◆ Excerpted text ◆
---

Our current faith and doctrine crisis regarding the matter of blessing or not blessing same-sex unions or same-sex marriage is very similar in theological-cultural-doctrinal nature to the faith and doctrine crisis which confronted the early church regarding circumcision. They are similar in the following ways:
As circumcision was a salvation issue, so too the current crisis of blessing same sex unions is a theological matter that pertains to the Christian doctrine of salvation, and the Christian sexual ethics and pastoral implications that derive from that doctrine.
As circumcision was a cultural issue, so too the same sex blessing issue is cultural in nature since it pertains to human social behavior in the context of sexual practices which have varied from one to another culture, context, historical period and civilization.
As circumcision was a doctrinal issue, so too the question of blessing same-sex unions is a matter that raises questions about doctrine and faith, whether core or peripheral (adiaphoral) doctrine; essential or non-essential doctrine.
On this basis, therefore, I argued in my 2005 work, that regarding same-sex unions, we need to ask a set of discernment questions similar to what the Jerusalem Council asked in dealing with the circumcision issue in relation to the doctrine of salvation.
§ How is God working among members of the homosexual (gay, lesbian, bisexual, two spirited, transsexual, trans-gendered or transvestite) community today?
§ What specific evidence is there that same-sex couples and/or individual homosexuals (gay, lesbian, bisexual, two-spirited, transsexual, trans-gendered or transvestite) are receiving and demonstrating the gifts (inputs) and fruits (outputs) of the Holy Spirit?
§ Where and how is this happening? (Roberts, 2005: 88; 94-95).
In order to gather information or evidence in response to these three key discernment questions, this research was necessary. The question that gradually emerged was: "How have you experienced the presence of God in your life (lives) as an individual gay, lesbian, bisexual, two-spirited, transsexual, trans-gendered or transvestite Christian and/ or as a Christian partner, spouse or couple in a same-sex union or same-sex marriage?"

---

◆ Dataset content ◆
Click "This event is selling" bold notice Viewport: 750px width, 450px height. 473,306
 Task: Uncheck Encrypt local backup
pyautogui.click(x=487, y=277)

---

◆ Requests ◆
**a)** Write out everything in the passage comparing same-sex blessings with circumcision from "As circumcision was a doctrinal" down to "or non-essential doctrine.".
**b)** In the passage comparing same-sex blessings with circumcision, which body asked discernment questions about the circumcision issue?
**c)** Continue the passage comparing same-sex blessings with circumcision from the end of its last sentence.

◆ Exercise answers ◆
**a)**
As circumcision was a doctrinal issue, so too the question of blessing same-sex unions is a matter that raises questions about doctrine and faith, whether core or peripheral (adiaphoral) doctrine; essential or non-essential doctrine.

**b)** The Jerusalem Council.

**c)**
Luke Timothy Johnson (2007) suggests that our challenge is to figure out a helpful sexual ethics, regarding what constitutes positive and negative sexual behaviors in the present era. He recommends adapting Galatians 3:28 "In Christ there is neither Greek nor Jew, neither male nor female ..." to include "In Christ there is neither gay nor straight ..." (p.1). On that basis we should ask serious questions about the holiness of the church, applying the same criteria on both sides (gay and straight). "If holiness among heterosexuals includes fidelity, chastity, modesty and fruitfulness", he asserts, "we can ask whether and how the same elements are present in same-sex love" (p.1). He notes that such discernment is necessary today. "The New Testament compositions owe their existence to the struggle to resolve the cognitive dissonance between a set of sacred texts that appeared to exclude a crucified messiah as God's chosen one ('cursed be everyone who hangs on a tree' [Deuteronomy 21:23]) and the powerful experience of Jesus' new and exalted life as Lord through the Holy Spirit – an experience that empowered the first believers" (Blanchard, 2012 p.1 aguyinthpew.blogspot.ca/2007/06/luke-timothy-johnson-on-homosexuality.html).
Chapter Three
Review of the Literature
Queer Theory
Queer Theory is a term that was created by Teresa Lauretis in 1990 to describe and delineate an emerging theoretical model or analytical framework, which developed out of lesbian and gay studies and feminist theory in the 1990s (Jagose, 1996, p.76). Queer theory is a very specific subset of gay and lesbian studies. It is based on the idea that sexual identities are not fixed and do not determine who we are. The very term 'queer' is less an identity and more a critique of identity (Jagose, 1996, Internet Article, lib. latrobe.edu.au/AHR/archive/Issue-Dec-1996/jagose.html (Australian Humanities Review, 1996).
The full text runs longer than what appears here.